Repeat the following data exactly, omitting pictures.

(Items from a dataset)

------------------------------------------------

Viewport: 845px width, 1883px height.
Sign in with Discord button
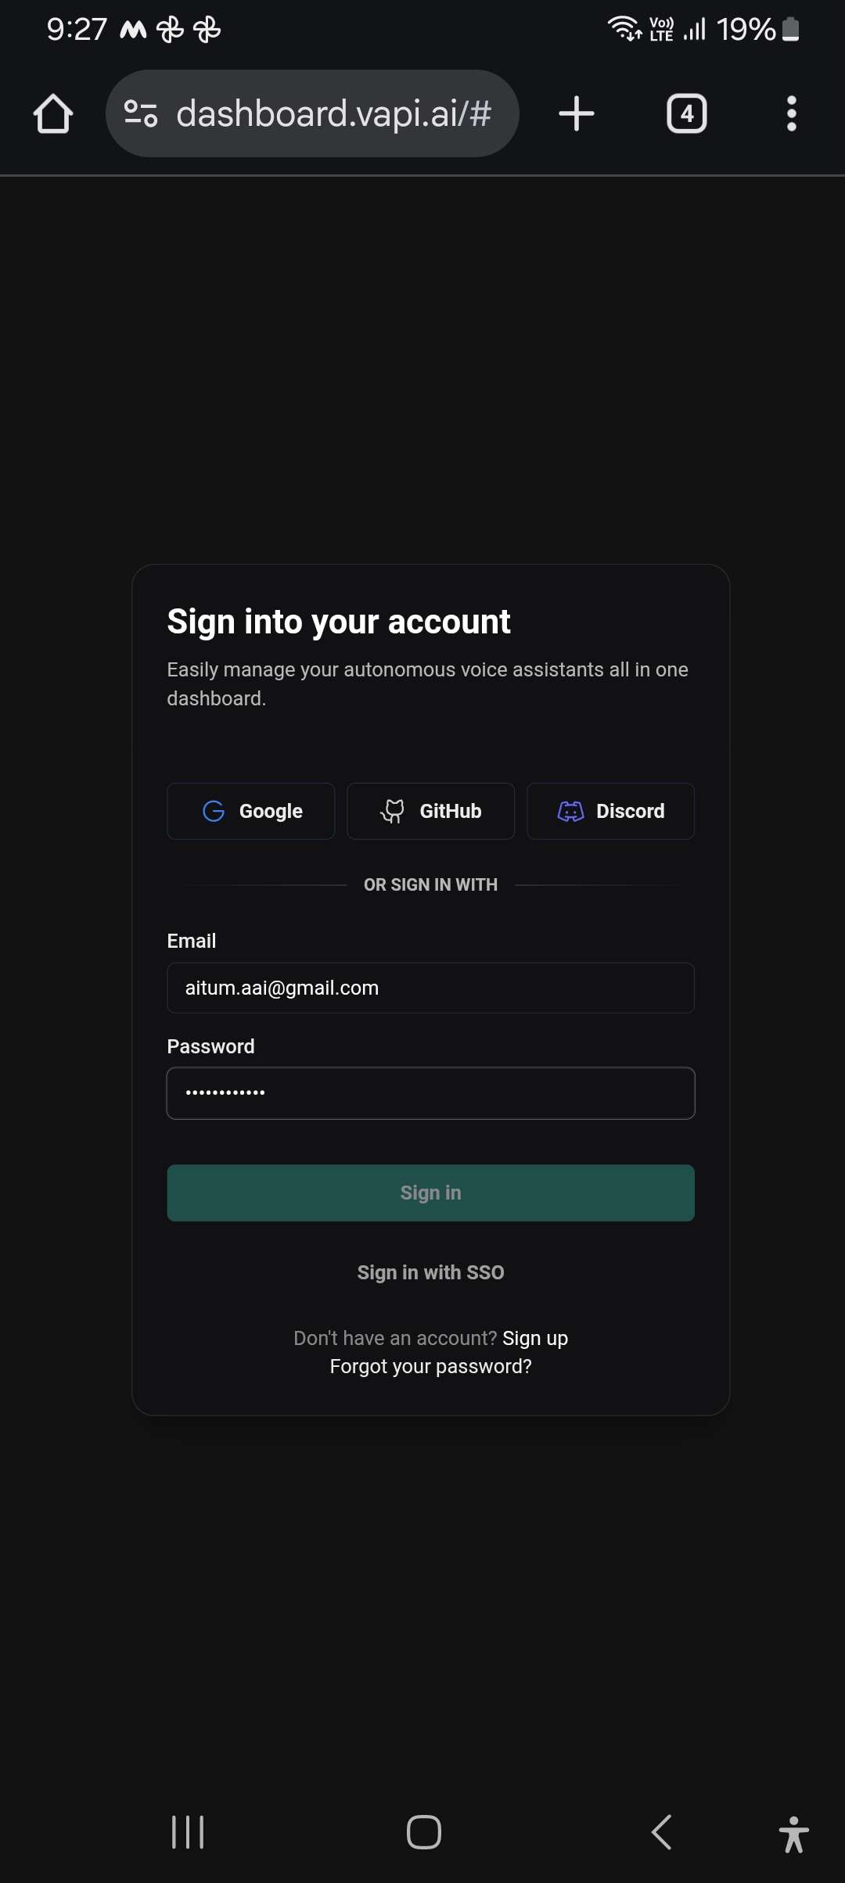pos(610,811)
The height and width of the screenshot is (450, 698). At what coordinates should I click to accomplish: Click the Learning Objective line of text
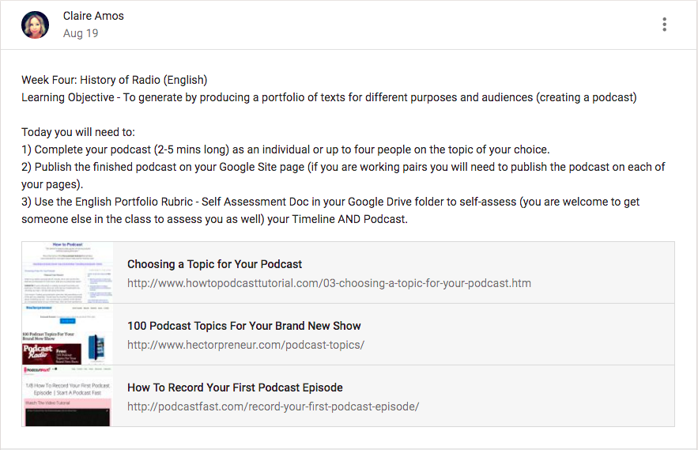pos(329,97)
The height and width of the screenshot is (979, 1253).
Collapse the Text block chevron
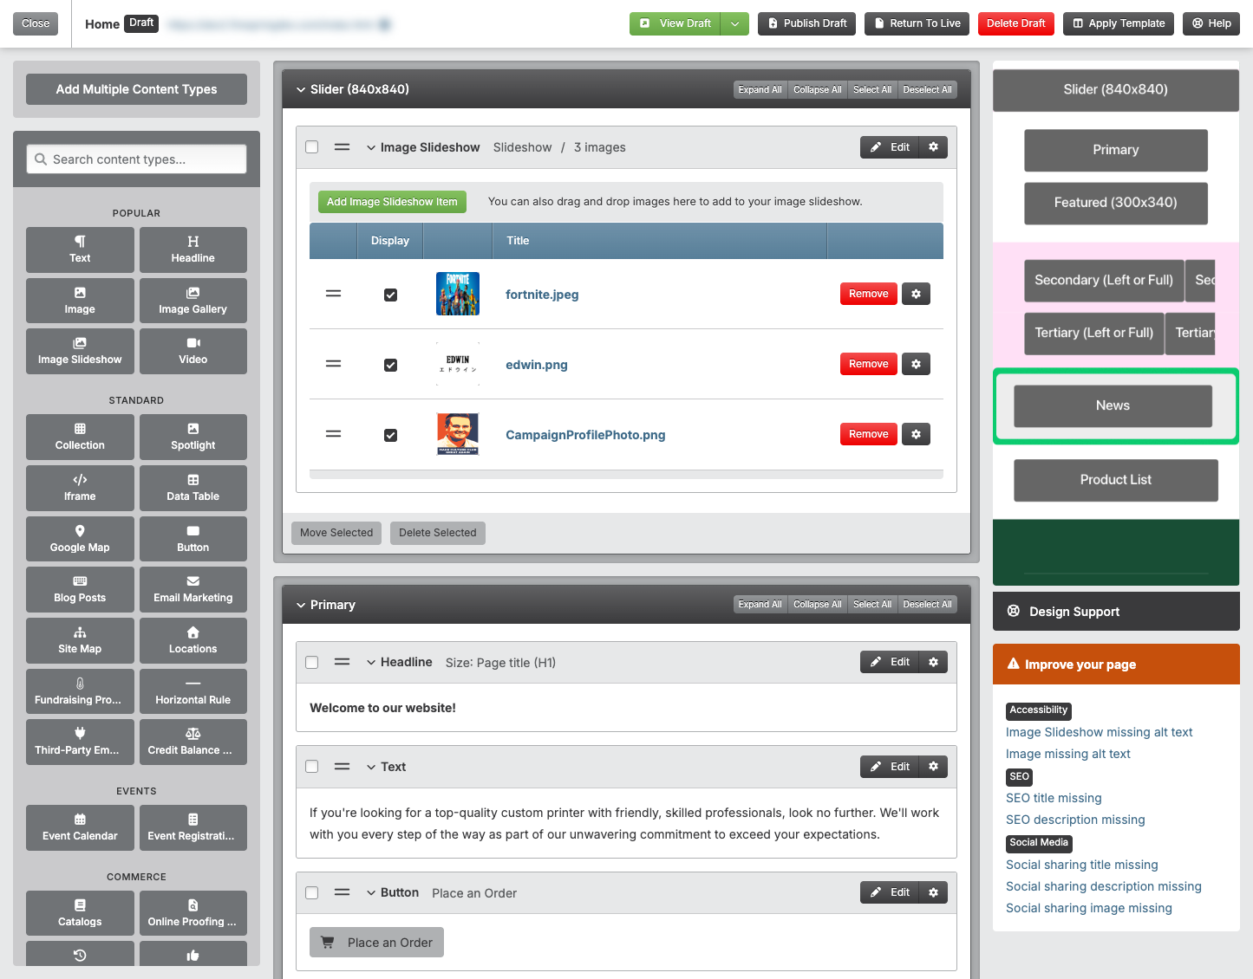(x=371, y=767)
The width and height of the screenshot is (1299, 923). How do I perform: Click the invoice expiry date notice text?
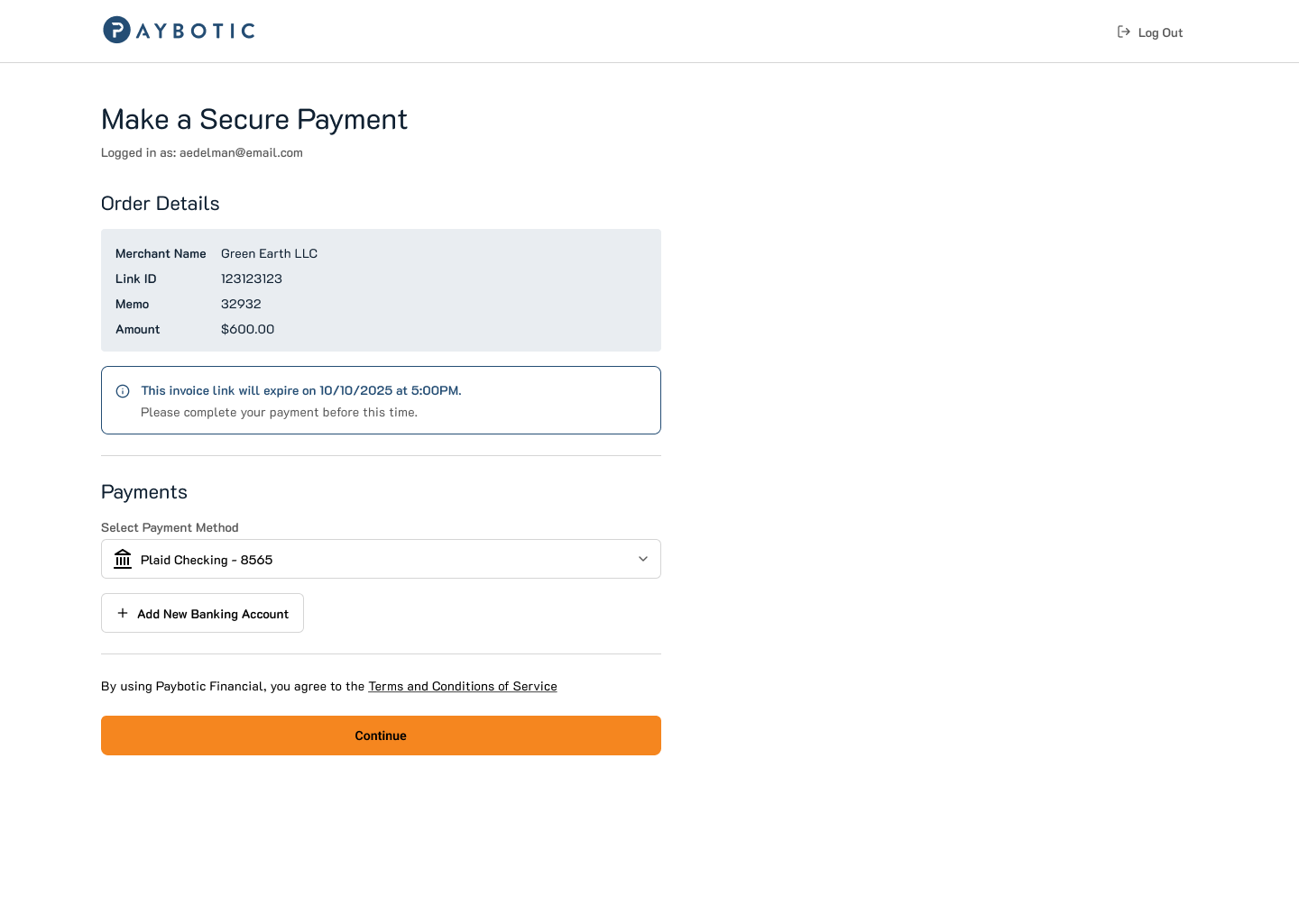coord(301,390)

------------------------------------------------

ANSWER BOX:
Viewport: 845px width, 1883px height.
Sign in with Discord button
pos(610,811)
The height and width of the screenshot is (450, 698). At what coordinates should I click to accomplish: Click the Learning Objective line of text
pos(329,97)
The height and width of the screenshot is (979, 1253).
Collapse the Text block chevron
(x=371, y=767)
The width and height of the screenshot is (1299, 923). How do I perform: Click the invoice expiry date notice text?
coord(301,390)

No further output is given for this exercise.